Homewares retailer Dunelm has seen annual profits hit a record high, even as the group cautioned over an “extremely challenging” economic backdrop.

The chain reported that pre-tax profits jumped by almost a third to £209 million on a pro forma 52-week basis, up from £157.8m the previous year.

It said sales had remained “robust” in the first ten weeks since its July 2 year-end, although they were lower than a year earlier when trading was boosted by a delayed summer sale and the reopening of stores as Covid-19 restrictions were lifted.

But its costs have been soaring, with inflationary pressures - mainly on staff wages - adding a further £17m to its annual operating expenses, and it said it would “continue to relentlessly focus on making every pound count”.

Dunelm also said it increased pay by more than 7 per cent on average for its 11,000 workers to help with the cost-of-living crisis.

The group stuck by forecasts for the new financial year in spite of the gloomier consumer spending outlook and cost woes.

Chief executive Nick Wilkinson said: “We feel confident and well prepared to weather the current economic pressures - we emerged from an unprecedented global pandemic as a bigger, better business and we believe we have the tools in place to do that again. That said, the operating and economic environment is extremely challenging.

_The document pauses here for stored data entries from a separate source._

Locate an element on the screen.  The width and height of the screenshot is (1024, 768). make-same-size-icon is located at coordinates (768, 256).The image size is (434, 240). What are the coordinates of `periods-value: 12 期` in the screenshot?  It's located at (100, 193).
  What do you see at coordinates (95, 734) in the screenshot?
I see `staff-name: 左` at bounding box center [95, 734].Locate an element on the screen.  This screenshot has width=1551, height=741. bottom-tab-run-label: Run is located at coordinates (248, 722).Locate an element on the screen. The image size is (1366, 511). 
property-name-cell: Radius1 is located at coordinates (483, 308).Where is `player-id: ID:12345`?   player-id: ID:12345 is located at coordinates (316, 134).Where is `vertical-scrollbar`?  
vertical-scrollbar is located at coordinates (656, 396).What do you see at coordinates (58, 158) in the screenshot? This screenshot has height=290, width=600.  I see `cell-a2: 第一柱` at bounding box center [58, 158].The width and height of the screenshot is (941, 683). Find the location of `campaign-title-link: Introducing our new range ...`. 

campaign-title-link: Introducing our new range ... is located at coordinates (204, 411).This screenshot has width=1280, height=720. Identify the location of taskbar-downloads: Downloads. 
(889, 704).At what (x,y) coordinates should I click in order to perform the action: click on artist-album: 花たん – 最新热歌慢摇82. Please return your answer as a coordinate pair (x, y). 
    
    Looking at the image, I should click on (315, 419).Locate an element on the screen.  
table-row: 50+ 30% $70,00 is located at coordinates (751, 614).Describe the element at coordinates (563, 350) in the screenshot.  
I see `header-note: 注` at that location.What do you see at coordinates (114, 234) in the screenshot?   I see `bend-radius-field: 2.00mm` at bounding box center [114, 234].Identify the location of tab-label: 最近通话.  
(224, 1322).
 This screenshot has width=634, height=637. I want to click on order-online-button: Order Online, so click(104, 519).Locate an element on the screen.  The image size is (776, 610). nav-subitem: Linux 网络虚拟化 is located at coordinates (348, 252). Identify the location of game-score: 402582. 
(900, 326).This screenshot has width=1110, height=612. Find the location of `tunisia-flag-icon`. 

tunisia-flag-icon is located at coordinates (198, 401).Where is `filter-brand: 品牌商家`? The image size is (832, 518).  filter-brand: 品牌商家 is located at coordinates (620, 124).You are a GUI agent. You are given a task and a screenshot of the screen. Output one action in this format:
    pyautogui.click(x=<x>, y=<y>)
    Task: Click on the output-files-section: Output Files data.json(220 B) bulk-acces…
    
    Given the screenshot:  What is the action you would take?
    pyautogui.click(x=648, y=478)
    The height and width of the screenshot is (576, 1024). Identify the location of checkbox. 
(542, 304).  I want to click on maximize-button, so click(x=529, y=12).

“In this environment, we have to make every pound count, both for ourselves through our tight operational grip and cost discipline, and for our customers, through our offer of outstanding value at all price points.”

Russ Mould, investment director at AJ Bell, noted: “Looking in the rear-view mirror Dunelm can only see sunny skies as it reports another record profit. But a glance through the windshield reveals a massive consumer cloud about to break over the business.

“For now, the company is sticking with full-year forecasts. But even Dunelm can’t change the economic weather and it seems likely sales will eventually suffer as people wait a bit longer to replace that duvet set or pair of curtains.”

The group saw total sales jump 16.2 per cent, with online sales accounting for 35 per cent of turnover, up from 20 per cent in 2018-19. It said it increased pay by more than 7 per cent on average for its 11,000 workers to help with the cost-of-living crisis.